Directions. Exact reproduction of the following data is required.

[Stored records]
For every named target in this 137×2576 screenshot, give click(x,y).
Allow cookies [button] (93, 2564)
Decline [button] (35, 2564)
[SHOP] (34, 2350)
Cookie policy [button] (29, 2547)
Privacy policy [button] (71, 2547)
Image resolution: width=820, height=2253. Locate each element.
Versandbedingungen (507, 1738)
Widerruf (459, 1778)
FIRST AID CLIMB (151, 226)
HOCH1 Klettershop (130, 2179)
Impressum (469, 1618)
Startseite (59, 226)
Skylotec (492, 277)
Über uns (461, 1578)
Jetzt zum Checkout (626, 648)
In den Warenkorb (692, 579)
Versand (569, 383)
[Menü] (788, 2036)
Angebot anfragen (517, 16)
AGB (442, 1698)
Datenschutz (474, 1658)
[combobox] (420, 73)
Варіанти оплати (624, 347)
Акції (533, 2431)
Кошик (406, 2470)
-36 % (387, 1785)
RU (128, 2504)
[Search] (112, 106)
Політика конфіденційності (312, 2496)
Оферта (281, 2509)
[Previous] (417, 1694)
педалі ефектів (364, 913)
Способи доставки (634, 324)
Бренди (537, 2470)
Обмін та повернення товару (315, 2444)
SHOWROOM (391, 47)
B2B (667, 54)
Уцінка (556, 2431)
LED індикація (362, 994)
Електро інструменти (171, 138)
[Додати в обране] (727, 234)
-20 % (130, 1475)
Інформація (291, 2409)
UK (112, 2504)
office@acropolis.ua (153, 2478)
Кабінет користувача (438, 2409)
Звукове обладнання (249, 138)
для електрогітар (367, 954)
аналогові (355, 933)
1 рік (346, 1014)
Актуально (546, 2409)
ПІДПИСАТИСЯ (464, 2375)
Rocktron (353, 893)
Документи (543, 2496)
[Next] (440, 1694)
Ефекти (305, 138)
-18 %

Exercise solution.
For every named target in this 137×2576 screenshot, give click(x,y).
Allow cookies [button] (93, 2564)
Decline [button] (35, 2564)
[SHOP] (34, 2350)
Cookie policy [button] (29, 2547)
Privacy policy [button] (71, 2547)
Image resolution: width=820, height=2253. Locate each element.
Versandbedingungen (507, 1738)
Widerruf (459, 1778)
FIRST AID CLIMB (151, 226)
HOCH1 Klettershop (130, 2179)
Impressum (469, 1618)
Startseite (59, 226)
Skylotec (492, 277)
Über uns (461, 1578)
Jetzt zum Checkout (626, 648)
In den Warenkorb (692, 579)
Versand (569, 383)
[Menü] (788, 2036)
Angebot anfragen (517, 16)
AGB (442, 1698)
Datenschutz (474, 1658)
[combobox] (420, 73)
Варіанти оплати (624, 347)
Акції (533, 2431)
Кошик (406, 2470)
-36 % (387, 1785)
RU (128, 2504)
[Search] (112, 106)
Політика конфіденційності (312, 2496)
Оферта (281, 2509)
[Previous] (417, 1694)
педалі ефектів (364, 913)
Способи доставки (634, 324)
Бренди (537, 2470)
Обмін та повернення товару (315, 2444)
SHOWROOM (391, 47)
B2B (667, 54)
Уцінка (556, 2431)
LED індикація (362, 994)
Електро інструменти (171, 138)
[Додати в обране] (727, 234)
-20 % (130, 1475)
Інформація (291, 2409)
UK (112, 2504)
office@acropolis.ua (153, 2478)
Кабінет користувача (438, 2409)
Звукове обладнання (249, 138)
для електрогітар (367, 954)
аналогові (355, 933)
1 рік (346, 1014)
Актуально (546, 2409)
ПІДПИСАТИСЯ (464, 2375)
Rocktron (353, 893)
Документи (543, 2496)
[Next] (440, 1694)
Ефекти (305, 138)
-18 %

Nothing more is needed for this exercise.